Austria.- "Lamento de todo corazón lo que hice a mi familia", fueron hoy las últimas palabras de Josef Fritzl, acusado de violación, incesto y homicidio
"Por desgracia, ya no puedo hacer nada. Sólo me queda procurar, si puedo, limitar el daño", dijo Fritzl en la cuarta sesión del juicio.

Anteriormente, la fiscal Christiane Burkheiser acusó en su alegato final al hombre conocido como "el monstruo de Amstetten" de homicidio por omisión de ayuda por dejar morir a su hijo-nieto Michael en el sótano donde lo tenía encerrado. Fritzl engendró a Michael y a otros seis hijos-nietos con su hija Elisabeth, a quien violó repetidas veces y mantuvo cautiva en el sótano de su casa durante 24 años.

También la abogada de Elisabeth, Eva Plaz, pidió la pena máxima por homicidio. "Michael murió torturado, y mi mandante ser vio obligada a verlo durante días", dijo ante el jurado. "El acusado se nombró a sí mismo dueño de la vida y la muerte. Y debe ser castigado por ello", agregó.

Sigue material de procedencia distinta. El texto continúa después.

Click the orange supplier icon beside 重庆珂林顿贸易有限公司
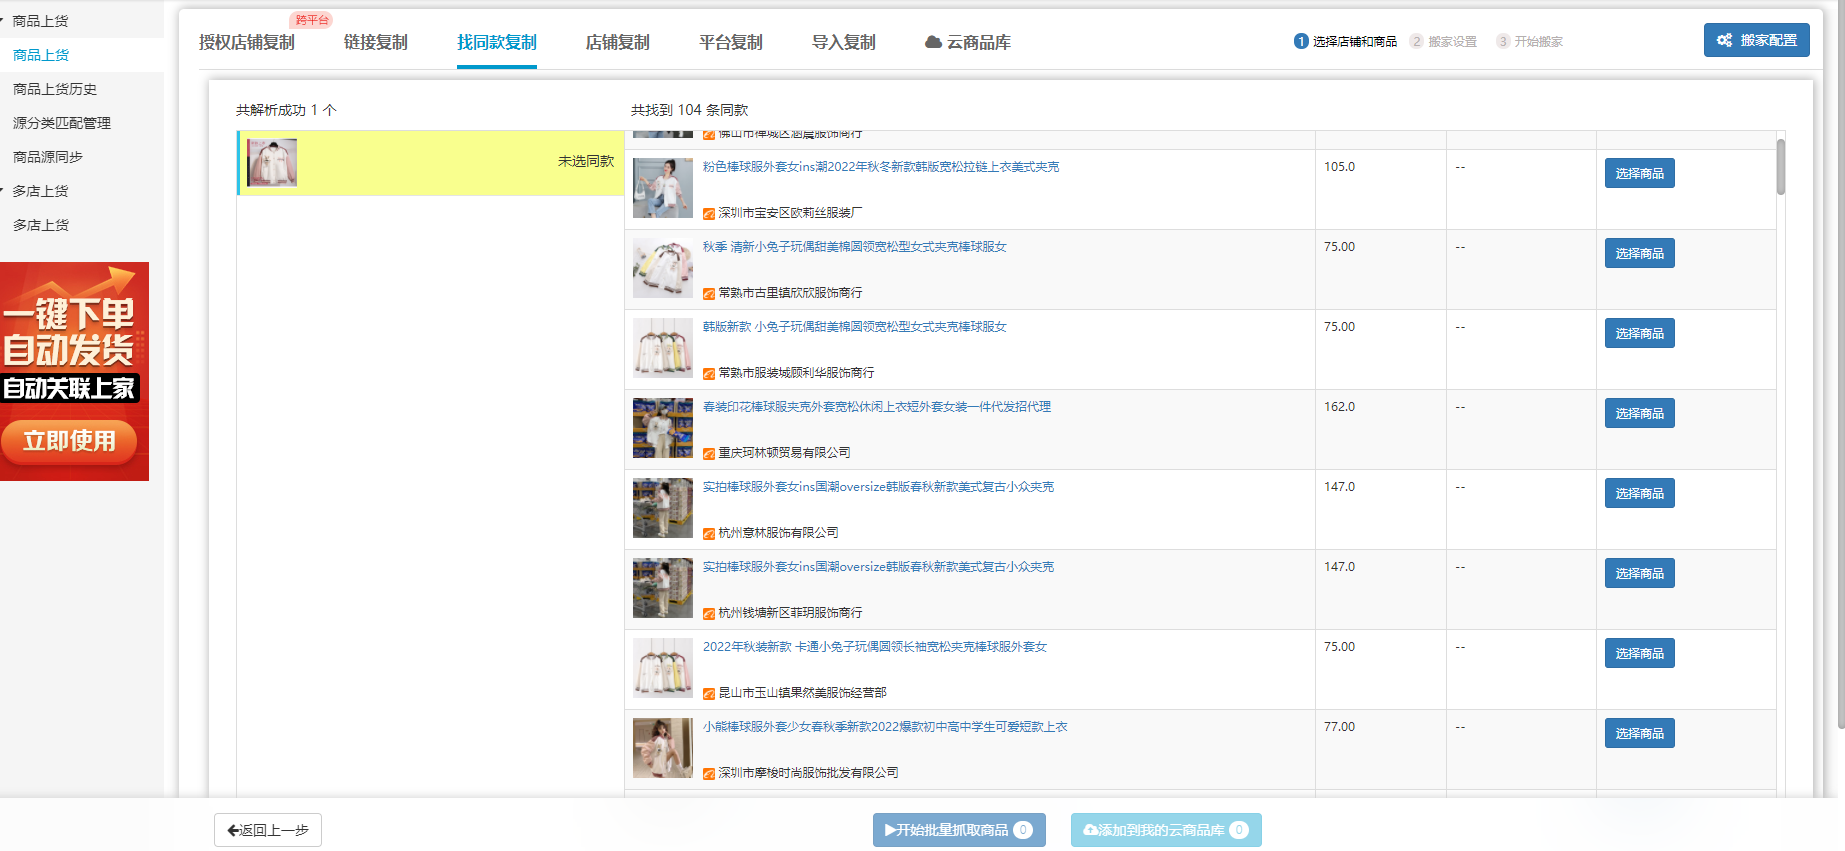1845x851 pixels. click(x=709, y=453)
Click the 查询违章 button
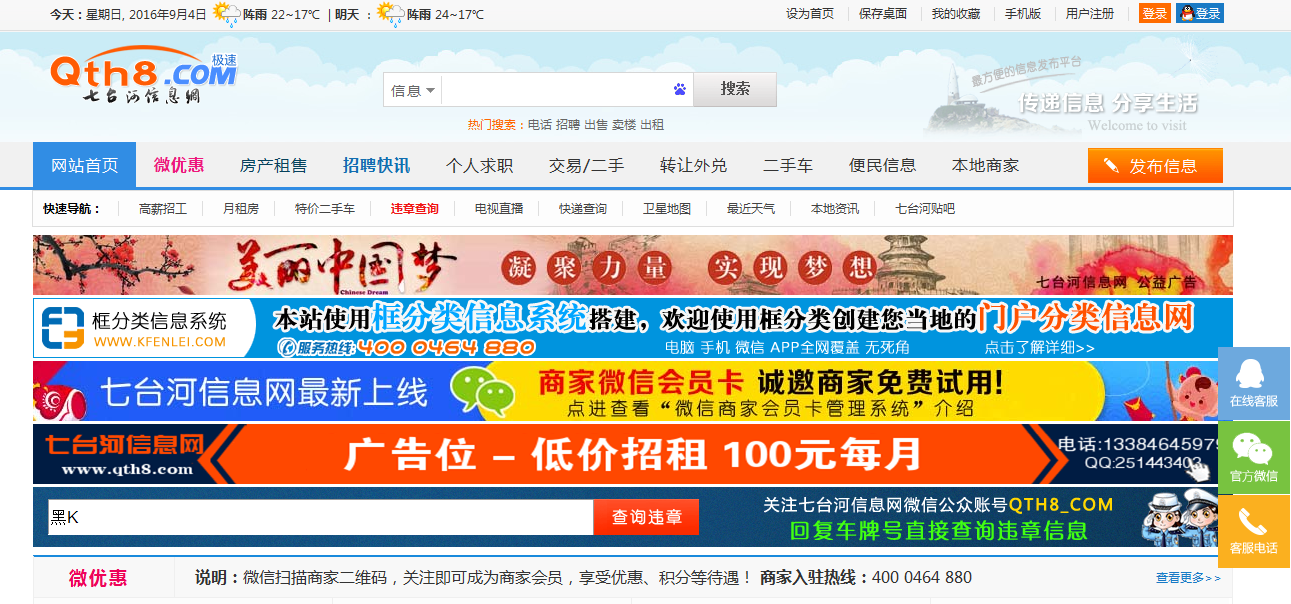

El abogado de Fritzl, Rudolf Mayer, rechazó la acusación de homicidio y pidió comprensión para Fritzl, pues "de todos modos será sentenciado a 20 años de cárcel".

Fritzl está además acusado de esclavitud, un cargo que en Austria sólo se ha llevado ante los tribunales una única vez y que conlleva una condena de hasta 20 años de prisión.

Tras manifestar su inocencia en las dos sesiones anteriores ante el cargo de homicidio por omisión de ayuda, Fritzl, de 73 años, confesó por sorpresa el miércoles que dejó morir a Michael, cuyo cadáver incineró después en una estufa. La fiscalía lo acusaba de impedir que recibiera tratamiento médico en abril de 1996 por temor a que se descubriera su terrible crimen. Y el pequeño perdió la vida apenas 66 horas después de nacer.

De este modo, el acusado se declaró culpable de todos los cargos. Al parecer, el cambio de postura se produjo después de ver el video de su hija Elisabeth, que durante 11 horas relató los horrores que padeció a lo largo de los 24 años que estuvo encerrada por Fritzl.

La psicóloga forense Adelheit Kastner, encargada de evaluar el estado psicológico del acusado, concluyó que Fritzl se encontraba en plena posesión de sus facultades, pero padece "una peligrosa necesidad de poder y control" que se traduce, en parte, en el sexo.

Un peligro que, tras sus experiencias, no acabará con la prisión, afirmó.